The first thing I've done is arrange for a landline phone to be installed at their house so we can talk to the kids every day. It's annoying to have only a cell phone ~ which she may or may not answer ~ with a number that changes constantly due to bills unpaid. This phone is set up, permanent, paid for. The listings are in both boys' names so their friends will be able to find them if they need to. They can have the normal childhood experience of talking on the phone, having relatives call, being able to call their friends. It doesn't seem important until it's not there, but the lack of a telephone is isolating.
Once I got past that simple resolution to the frustrating inability to get in touch with the kids, I got on a roll. We're having them spend the day and night with us Sunday. I will take over getting the little one to his appointments for the ADHD evaluation he so desperately needs. I've accepted that she cannot or will not do this and it must be done and quickly. The older baby's dental appointment has been rescheduled and we'll get him there and pay for his retainer.
I've told Mike when we take them home Monday, we'll be going with cleaning equipment, quarters for laundry, scented candles. We are going to clean up her house. He said "how do you know it's dirty?" So innocent, my husband. I said "her car's broken, she has no money, she won't call you back, the boys have missed school, she's missed work, she won't answer the phone, she's missing the boys' appointments. Do you think she's home cleaning house?"
I've called the best car guy I know to get her car fixed. It's not drivable right now and the stress of that is overwhelming for her. It's not going to get fixed when she makes $100 a week, so we will do that because it has to be done. I know nothing about kids' sports but they did play soccer last year and liked it. They were in Tai-Kwon-Do and liked it. We'll get them set up again.
We put the older child into Sylvan when his kindergarten teacher said he couldn't read (never mind the ridiculous way reading was being taught). He is now a whiz and has had no further trouble with school, he's a star student and that's a real source of pride for him. We'll look at doing the same for the little one.
Those are all great things for the kids. So here's the one I choked on until I looked at the rough and ugly patch of heart where I keep Hannah: she needs an evaluation for depression. Everything about her indicates that she's depressed, there's a long family history of depression, it's painfully obvious that she's in trouble. That ugly jagged piece of heart where I keep her wants to blame her and criticize. Just writing that makes me cry because it's the truth and who the hell am I to feel that way about her? I have had everything, every opportunity, every blessing. Some shit too, but who has a life without some of that? Hannah did have a good childhood, but she got messed up in junior high and has never recovered. She has lived in the shadow of her older sister's brilliance and success and perfect life and that has to be hard.

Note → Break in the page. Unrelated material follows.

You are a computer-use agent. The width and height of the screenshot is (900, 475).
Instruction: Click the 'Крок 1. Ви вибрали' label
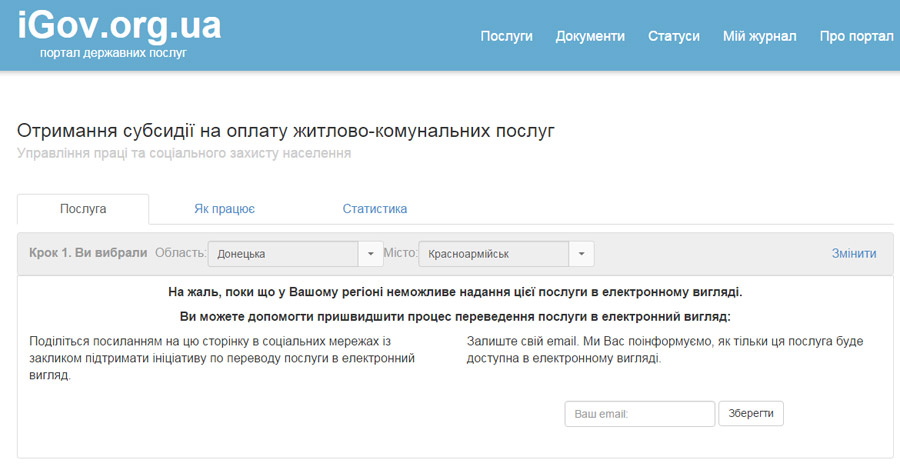tap(88, 253)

Today I am praying to keep an open and soft heart for Hannah, to help her as I'd help a stranger or one of my employees or the folks I used to work with in child welfare. I remember specifically praying to keep an open mind and a teachable spirit when working with some of my most difficult clients then and it works. So I'll do the same today with this stepdaughter and I believe that approaching her with love will help. I know it will help me because I feel a great sense of relief already.